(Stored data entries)
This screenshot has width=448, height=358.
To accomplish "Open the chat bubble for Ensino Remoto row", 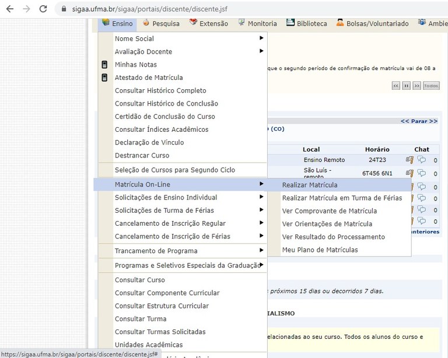I will click(422, 160).
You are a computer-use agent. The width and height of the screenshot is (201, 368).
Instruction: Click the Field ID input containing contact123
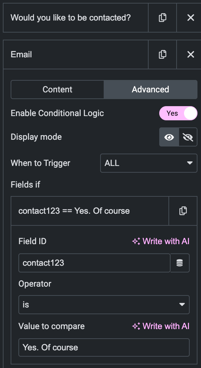(94, 263)
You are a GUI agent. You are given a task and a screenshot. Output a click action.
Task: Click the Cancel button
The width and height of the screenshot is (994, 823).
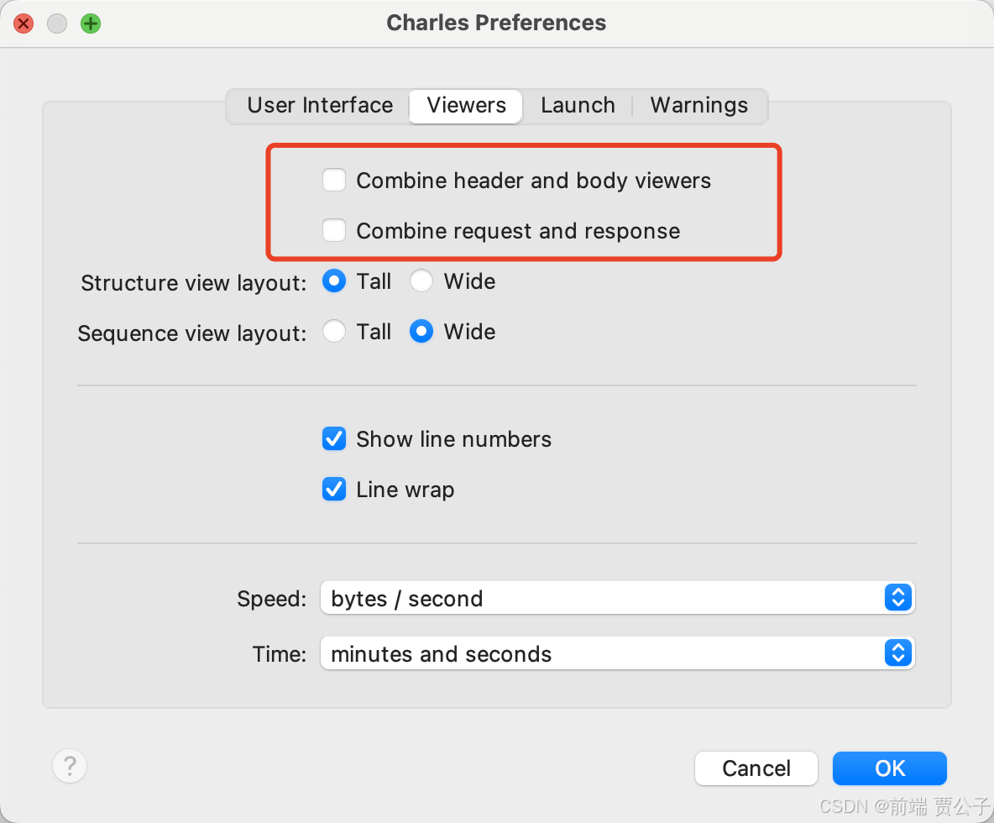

§ Your goal
Report all lines of the data that include the word "agent".

§ Worked solution
You are a computer-use agent. The width and height of the screenshot is (201, 368).
You are a GUI agent. You are given a task and a screenshot. Output a click action.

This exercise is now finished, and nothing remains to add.